What would drive a man to such depths of villainy? Revenge. Revenge for his way of life being mocked. Revenge for his livelihood being threatened. Revenge for being treated like a dog. Revenge for his daughter being stolen from him.

The result is a deeply unsettling play because, even as it takes the form of an anti-semitic genre, Shakespeare’s gifts create a completely believable, psychologically rich, and utterly believable Jewish character to serve as its villain. It is much easier to deal with bigoted literature when it stars vapid, mindless caricatures. But it is deeply disturbing when a genius finds exactly the buttons necessary to turn the soul of man into the most horrific stereotypes and then proceeds to relentlessly push them.

It has been argued that The Merchant of Venice was designed from the beginning to highlight Christian hypocrisy and the painful dangers of bigotry. I don’t know if that’s true (there’s much to suggest that it isn’t). But as we delved into the play, I became increasingly certain of this: As he explored the hateful depths of the Christian bigotry he used to create Shylock’s villainy, Shakespeare found that he didn’t like it very much.

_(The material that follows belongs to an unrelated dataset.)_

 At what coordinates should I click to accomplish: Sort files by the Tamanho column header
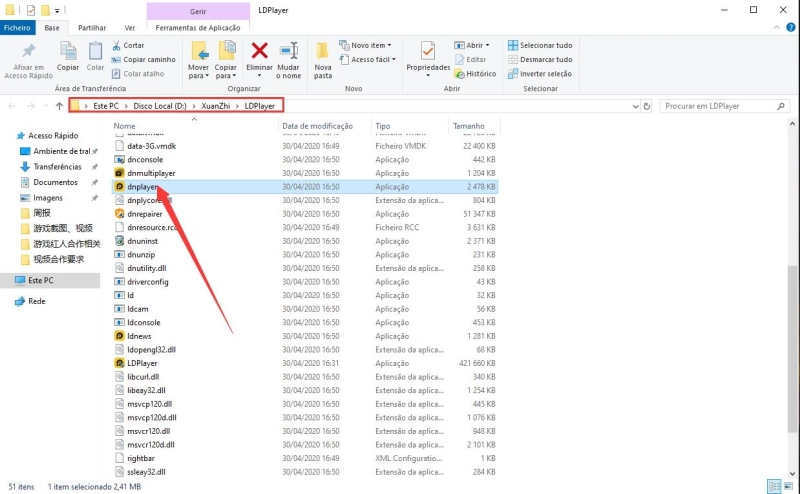coord(468,126)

Beyond the ambiguous boundaries of the play itself, consider Shakespeare’s later contribution to Sir Thomas More. More has confronted a riot of Englishmen seeking to attack and exile immigrants:

Grant them removed, and grant that this your noise
Hath chid down all the majesty of England;
Imagine that you see the wretched strangers,
Their babies at their backs and their poor luggage,
Plodding tooth ports and costs for transportation,
And that you sit as kings in your desires,
Authority quite silent by your brawl,
And you in ruff of your opinions clothed;
What had you got? I’ll tell you: you had taught
How insolence and strong hand should prevail,
How order should be quelled; and by this pattern
Not one of you should live an aged man,
For other ruffians, as their fancies wrought,
With self same hand, self reasons, and self right,
Would shark on you, and men like ravenous fishes
Would feed on one another.

Shakespeare characterizes those who would act on their racist impulses as specifically destroying “the majesty of England” in one of the most effective evocations of the dangers of irrational bigotry in all of English literature. How easy is it to see Gratiano’s bull-headed racism in The Merchant of Venice as one of those “other ruffians” that “with self same hand, self reasons, and self right would shark on you”?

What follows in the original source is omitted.